FASTER SPEED LIMITS ON CAPITAL CITY ROADS: Drivers will be able to legally go a little faster on some Triangle highways later this month. The N.C. Department of Transportation announced Monday that it will increase the speed limit from 65 to 70 mph on three major roads by the end of September. They are: Interstate 540 between Glenwood Avenue and I-40; all of N.C. 540, including the Triangle Expressway;
N.C. 147 between N.C. 540 and I-40. Read more here.
SCHOOL BOARD TO RETHINK BOOK BAN: The Randolph County Board of Education has scheduled a second look at its decision to ban Ralph Ellison's "Invisible Man" from school libraries. The Asheboro Courier-Tribune reports the board has scheduled a meeting for Wednesday in Asheboro.

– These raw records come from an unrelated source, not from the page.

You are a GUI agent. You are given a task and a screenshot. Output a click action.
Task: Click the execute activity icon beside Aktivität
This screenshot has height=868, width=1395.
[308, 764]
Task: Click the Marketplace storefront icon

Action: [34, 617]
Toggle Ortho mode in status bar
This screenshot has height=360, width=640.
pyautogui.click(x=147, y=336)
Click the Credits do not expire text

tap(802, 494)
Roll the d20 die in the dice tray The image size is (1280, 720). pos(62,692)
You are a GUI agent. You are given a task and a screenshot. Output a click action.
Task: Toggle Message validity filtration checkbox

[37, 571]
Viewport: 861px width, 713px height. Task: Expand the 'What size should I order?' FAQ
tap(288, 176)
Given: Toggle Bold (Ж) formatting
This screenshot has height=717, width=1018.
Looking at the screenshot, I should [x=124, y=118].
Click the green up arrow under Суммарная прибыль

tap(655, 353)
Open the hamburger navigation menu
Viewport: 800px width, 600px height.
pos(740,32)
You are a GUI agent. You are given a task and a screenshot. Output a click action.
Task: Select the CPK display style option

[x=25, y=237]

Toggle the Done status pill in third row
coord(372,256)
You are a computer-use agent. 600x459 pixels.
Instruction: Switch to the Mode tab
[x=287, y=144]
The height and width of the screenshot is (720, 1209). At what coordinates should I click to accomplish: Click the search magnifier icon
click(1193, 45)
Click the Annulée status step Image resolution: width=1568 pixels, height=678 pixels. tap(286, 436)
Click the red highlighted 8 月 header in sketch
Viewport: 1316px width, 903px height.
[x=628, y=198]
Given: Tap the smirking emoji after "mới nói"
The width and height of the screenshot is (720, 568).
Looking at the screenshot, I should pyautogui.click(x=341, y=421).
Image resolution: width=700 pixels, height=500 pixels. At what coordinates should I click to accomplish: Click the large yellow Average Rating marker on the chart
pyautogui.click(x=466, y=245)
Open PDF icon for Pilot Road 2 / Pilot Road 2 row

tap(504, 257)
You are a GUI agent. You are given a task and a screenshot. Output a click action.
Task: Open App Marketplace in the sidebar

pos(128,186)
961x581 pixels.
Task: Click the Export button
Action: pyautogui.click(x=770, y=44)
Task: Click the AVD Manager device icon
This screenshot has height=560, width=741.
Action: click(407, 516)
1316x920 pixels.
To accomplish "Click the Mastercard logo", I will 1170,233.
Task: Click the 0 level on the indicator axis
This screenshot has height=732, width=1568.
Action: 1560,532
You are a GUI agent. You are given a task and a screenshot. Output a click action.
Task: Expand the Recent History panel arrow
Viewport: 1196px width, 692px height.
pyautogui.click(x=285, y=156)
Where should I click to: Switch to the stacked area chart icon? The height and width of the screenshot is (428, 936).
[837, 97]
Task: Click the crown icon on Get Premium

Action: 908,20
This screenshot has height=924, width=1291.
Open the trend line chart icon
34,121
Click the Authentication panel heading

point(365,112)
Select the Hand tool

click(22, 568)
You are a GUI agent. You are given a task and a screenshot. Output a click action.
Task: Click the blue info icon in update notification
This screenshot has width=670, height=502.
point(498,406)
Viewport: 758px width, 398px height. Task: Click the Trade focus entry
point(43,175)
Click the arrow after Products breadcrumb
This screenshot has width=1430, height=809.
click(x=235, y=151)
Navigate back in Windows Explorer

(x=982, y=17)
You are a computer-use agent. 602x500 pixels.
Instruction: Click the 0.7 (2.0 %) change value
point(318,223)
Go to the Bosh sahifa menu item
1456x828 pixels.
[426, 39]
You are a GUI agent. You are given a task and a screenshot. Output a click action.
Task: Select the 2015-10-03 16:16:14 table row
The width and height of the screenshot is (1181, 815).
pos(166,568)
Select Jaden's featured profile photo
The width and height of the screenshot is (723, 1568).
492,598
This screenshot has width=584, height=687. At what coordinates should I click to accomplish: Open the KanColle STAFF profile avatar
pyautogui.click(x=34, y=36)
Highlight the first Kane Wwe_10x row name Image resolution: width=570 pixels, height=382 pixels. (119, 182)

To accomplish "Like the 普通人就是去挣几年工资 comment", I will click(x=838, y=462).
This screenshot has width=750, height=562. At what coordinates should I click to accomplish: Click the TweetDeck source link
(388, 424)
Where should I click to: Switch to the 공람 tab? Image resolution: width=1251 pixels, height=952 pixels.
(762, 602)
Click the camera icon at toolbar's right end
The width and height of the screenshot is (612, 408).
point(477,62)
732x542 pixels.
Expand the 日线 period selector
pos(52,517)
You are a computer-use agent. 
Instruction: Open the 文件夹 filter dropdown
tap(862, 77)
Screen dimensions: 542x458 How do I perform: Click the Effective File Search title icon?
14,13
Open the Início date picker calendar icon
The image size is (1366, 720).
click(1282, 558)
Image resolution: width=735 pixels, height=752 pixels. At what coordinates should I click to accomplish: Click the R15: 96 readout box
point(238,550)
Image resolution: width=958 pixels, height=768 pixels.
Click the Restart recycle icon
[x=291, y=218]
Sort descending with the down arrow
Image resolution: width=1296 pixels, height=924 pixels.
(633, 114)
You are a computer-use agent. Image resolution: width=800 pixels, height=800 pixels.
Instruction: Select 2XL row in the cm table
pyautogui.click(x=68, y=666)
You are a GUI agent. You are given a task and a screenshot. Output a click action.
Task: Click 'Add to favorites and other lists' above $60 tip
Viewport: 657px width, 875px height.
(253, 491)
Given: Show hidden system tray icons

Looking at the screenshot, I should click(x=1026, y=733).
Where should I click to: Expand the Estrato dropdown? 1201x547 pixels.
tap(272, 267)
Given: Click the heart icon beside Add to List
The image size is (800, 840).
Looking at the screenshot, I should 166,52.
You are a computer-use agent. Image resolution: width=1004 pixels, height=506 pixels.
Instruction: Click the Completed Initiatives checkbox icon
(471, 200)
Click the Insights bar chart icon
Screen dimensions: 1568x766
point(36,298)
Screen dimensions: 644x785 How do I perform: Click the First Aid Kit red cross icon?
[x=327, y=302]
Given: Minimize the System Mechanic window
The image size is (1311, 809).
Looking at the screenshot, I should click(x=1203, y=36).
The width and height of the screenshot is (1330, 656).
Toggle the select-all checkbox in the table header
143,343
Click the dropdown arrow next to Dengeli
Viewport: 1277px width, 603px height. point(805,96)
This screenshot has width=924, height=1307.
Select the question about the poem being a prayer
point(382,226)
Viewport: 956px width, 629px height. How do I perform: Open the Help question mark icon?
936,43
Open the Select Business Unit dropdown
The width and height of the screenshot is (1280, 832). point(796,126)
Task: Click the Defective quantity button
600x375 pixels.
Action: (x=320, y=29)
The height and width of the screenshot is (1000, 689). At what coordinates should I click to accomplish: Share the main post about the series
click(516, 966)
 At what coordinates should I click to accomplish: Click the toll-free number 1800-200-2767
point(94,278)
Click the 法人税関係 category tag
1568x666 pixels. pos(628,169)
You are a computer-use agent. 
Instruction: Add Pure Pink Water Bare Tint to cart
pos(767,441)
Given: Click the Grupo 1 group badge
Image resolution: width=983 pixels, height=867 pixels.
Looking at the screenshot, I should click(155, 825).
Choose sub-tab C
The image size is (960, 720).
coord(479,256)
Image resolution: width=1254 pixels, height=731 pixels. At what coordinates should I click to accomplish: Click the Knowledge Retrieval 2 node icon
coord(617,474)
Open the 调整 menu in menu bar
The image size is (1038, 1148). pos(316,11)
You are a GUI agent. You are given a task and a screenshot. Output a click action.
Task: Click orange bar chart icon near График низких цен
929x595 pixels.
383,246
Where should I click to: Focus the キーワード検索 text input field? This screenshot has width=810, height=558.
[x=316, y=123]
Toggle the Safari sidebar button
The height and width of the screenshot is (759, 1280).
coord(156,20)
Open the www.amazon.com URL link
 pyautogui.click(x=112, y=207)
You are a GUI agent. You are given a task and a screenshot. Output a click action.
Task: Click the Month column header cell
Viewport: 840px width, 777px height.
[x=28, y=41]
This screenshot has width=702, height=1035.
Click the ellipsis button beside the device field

The meeting was announced last Thursday. Read more here.
REFLECTING ON SESSION: Political experts came together (at Duke University) Monday evening to reflect on the tumultuous state of politics in North Carolina over the last year.
PERSONNEL FILE: AP-- The attorney for a key committee in the North Carolina Senate is now the general counsel for Senate leader Phil Berger. Berger's office said Monday that Andrew Tripp has succeeded Tracy Kimbrell, who left the job earlier this month to return to her previous law firm.
Tripp worked for the past 2½ years as counsel for the Senate Rules Committee, led by chairman Sen. Tom Apodaca. Tripp received a bachelor's degree from the University of North Carolina at Chapel Hill and a Duke University law degree. He worked for more than five years in private practice before moving to state government.